Su paso por la Academia de Bellas Artes de San Carlos le permitió contactar con los jóvenes creadores del momento, entre los que se encontraba Rafael Solbes, con quien fundó el Equipo Crónica en 1964 junto a Joan Toledo. Como El Paso o Dau al Set, el Equipo Crónica es uno de los referentes del Arte español de la segunda mitad del siglo XX, lo que hace prácticamente imposible disociar a Valdés de ese colectivo un cuarto de siglo después del fallecimiento de Solbes y la consiguiente disolución del Equipo.
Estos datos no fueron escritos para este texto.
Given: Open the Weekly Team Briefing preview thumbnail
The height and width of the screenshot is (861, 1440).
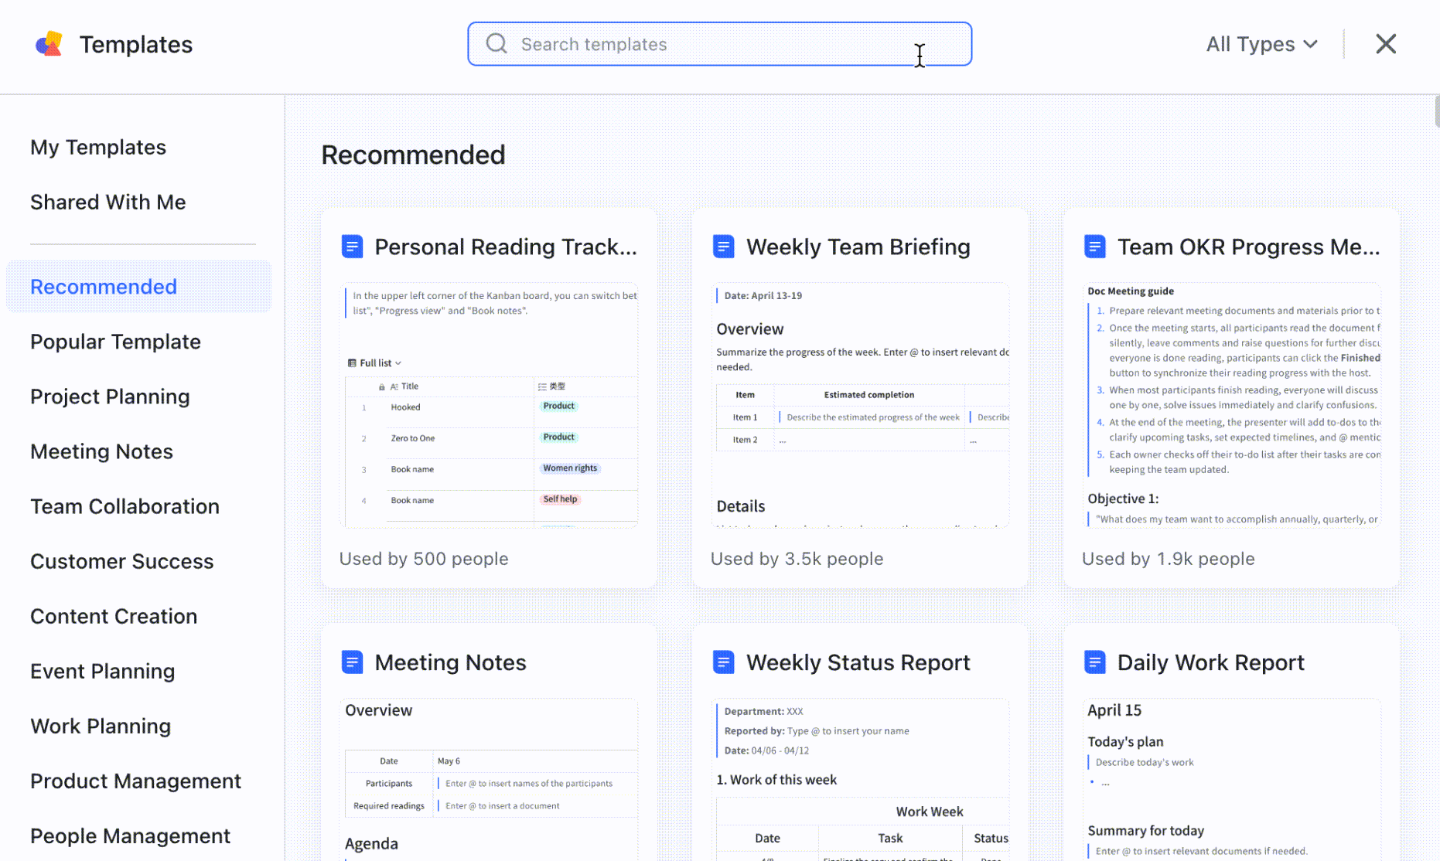Looking at the screenshot, I should point(860,406).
Desde aquel 1981, Manolo Valdés inicia una andadura en solitario intensamente marcada por la vida en Nueva York donde establece su estudio, un paraíso privado en el que recrea su universo personal.
Tanto en su primera etapa con el Equipo Crónica como en su posterior desarrollo en solitario, la imagen es una constante más allá del concepto. Al principio evidencia estrechos vínculos con el lenguaje del Pop Art norteamericano y acude a la figuración como mecanismo de denuncia social desde el compromiso político. Son obras llenas de sentido del humor, incluso sarcásticas, en grandes formatos y de un cromatismo plano.
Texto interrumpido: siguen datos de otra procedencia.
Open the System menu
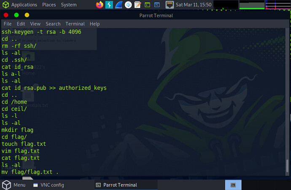 tap(69, 5)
Una vez en solitario, Manolo Valdés se aparta de la ironía lineal para interpretar la imagen como símbolo y vehículo de contacto entre la obra de Arte y el espectador. Para ello continúa sirviéndose de las creaciones de grandes maestros de la Historia del Arte como Velázquez, Rembrandt o Goya a los que reinterpreta en juegos visuales que indagan en la memoria cultural. Como él mismo ha dicho, “la pintura se aprende de la pintura”.
La producción de esta segunda etapa artística de Manolo Valdés abarca también abundante obra gráfica y escultura, cada vez de mayor tamaño, y en ella se aprecia un acusado giro hacia la corporeidad y cierto tinte informalista. La materia aporta una gran sensualidad a su obra de los últimos años y los soportes adquieren un inusitado protagonismo con roturas y reconstrucciones que le aportan dramatismo. Los colores dejan de ser planos para llenarse de matices.
Valdés no ha dejado de indagar y reinventar el Arte a lo largo de su dilatada carrera en una actitud insaciable de experimentación conceptual y plástica. Fruto de ello es el reconocimiento unánime de la crítica y de un público cada vez más numeroso ante sus obras que cuelgan en los grandes museos o se exhiben al aire libre en los parques y jardines de las grandes ciudades.